Résumé de la décision
M. A B a contesté un arrêté préfectoral du 17 juin 2021, qui refusait de lui délivrer un titre de séjour et l'obligeait à quitter le territoire français. Après le rejet de sa demande par le tribunal administratif de Rennes et la cour administrative d'appel de Nantes, M. B a formé un pourvoi en cassation devant le Conseil d'État. Par une ordonnance du 26 mars 2024, le Conseil d'État a déclaré le pourvoi manifestement dépourvu de fondement et a refusé son admission.
Arguments pertinents
1. Dénaturation des pièces du dossier : M. B a soutenu que la cour d'appel avait dénaturé les éléments du dossier en affirmant que le préfet ne s'était pas uniquement fondé sur l'avis du collège des médecins. Le Conseil d'État a jugé que ce moyen n'était pas fondé.
2. Erreur de droit : M. B a également argué que la cour avait commis une erreur de droit en ne lui permettant pas de se prévaloir des dispositions de l'article L. 114-7 du code des relations entre le public et l'administration. Le Conseil d'État a estimé que ce moyen était également infondé.
3. Qualification des faits : M. B a contesté la qualification de son taux d'incapacité permanente, affirmant qu'il était supérieur à 20%. Le Conseil d'État a considéré que cette contestation n'était pas fondée.
4. Irrégularité de l'arrêt : Enfin, M. B a soutenu que l'arrêt était entaché d'irrégularité en raison de l'absence de signatures requises. Le Conseil d'État a jugé ce moyen non fondé.
Interprétations et citations légales
1. Article L. 822-1 du code de justice administrative : Cet article stipule que "le pourvoi en cassation devant le Conseil d'État fait l'objet d'une procédure préalable d'admission". Cela signifie que le Conseil d'État doit d'abord évaluer la recevabilité du pourvoi avant de l'examiner au fond.

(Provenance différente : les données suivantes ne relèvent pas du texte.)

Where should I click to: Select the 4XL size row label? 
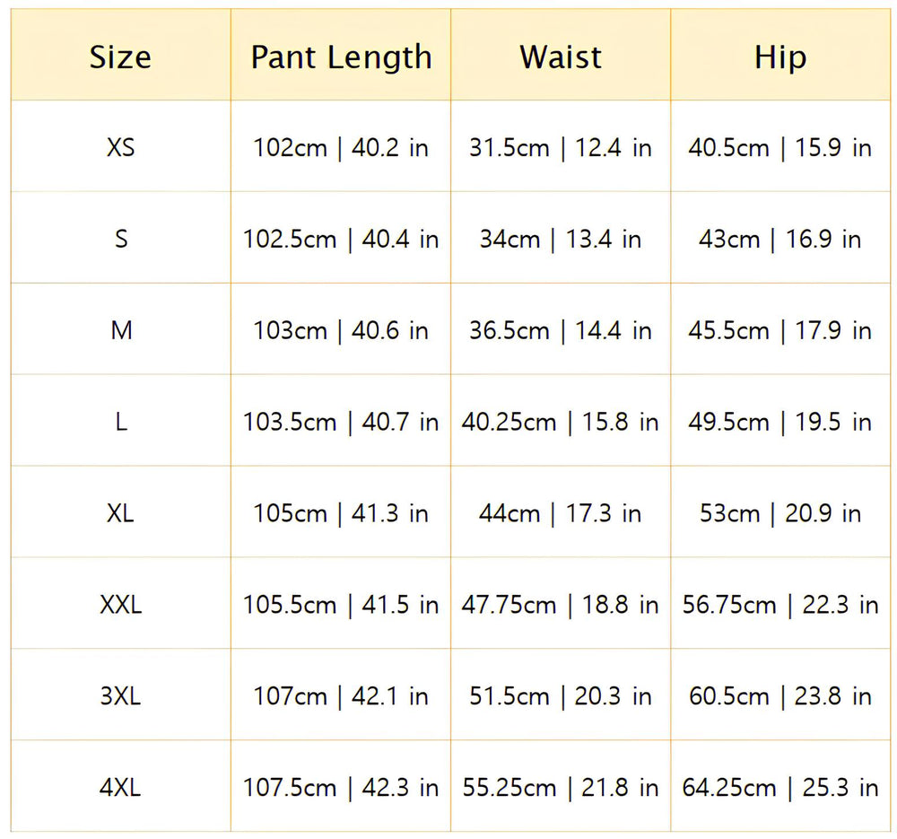pyautogui.click(x=120, y=788)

2. Article R. 822-5 du code de justice administrative : Il précise que "le président de la chambre peut décider par ordonnance de ne pas l'admettre s'il est manifestement dépourvu de fondement". Cette disposition a été appliquée pour rejeter le pourvoi de M. B, qui a été jugé manifestement infondé.

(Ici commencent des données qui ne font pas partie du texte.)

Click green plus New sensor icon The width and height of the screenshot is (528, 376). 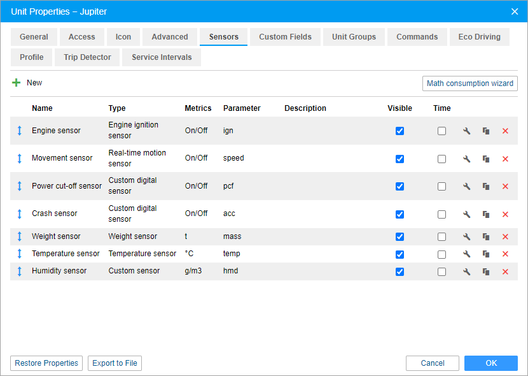[17, 83]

3. Article L. 114-7 du code des relations entre le public et l'administration : Cet article permet aux administrés de contester le défaut d'examen de leur dossier. Le Conseil d'État a estimé que M. B ne pouvait pas utilement s'en prévaloir, ce qui a contribué à la décision de rejet.
4. Article R. 741-7 du code de justice administrative : Cet article impose des exigences de signature pour les décisions rendues. Le Conseil d'État a jugé que l'absence de signatures requises ne constituait pas un motif suffisant pour annuler l'arrêt.
En conclusion, le Conseil d'État a rejeté le pourvoi de M. B, considérant que les arguments avancés n'étaient pas fondés et que la cour administrative d'appel avait correctement appliqué le droit.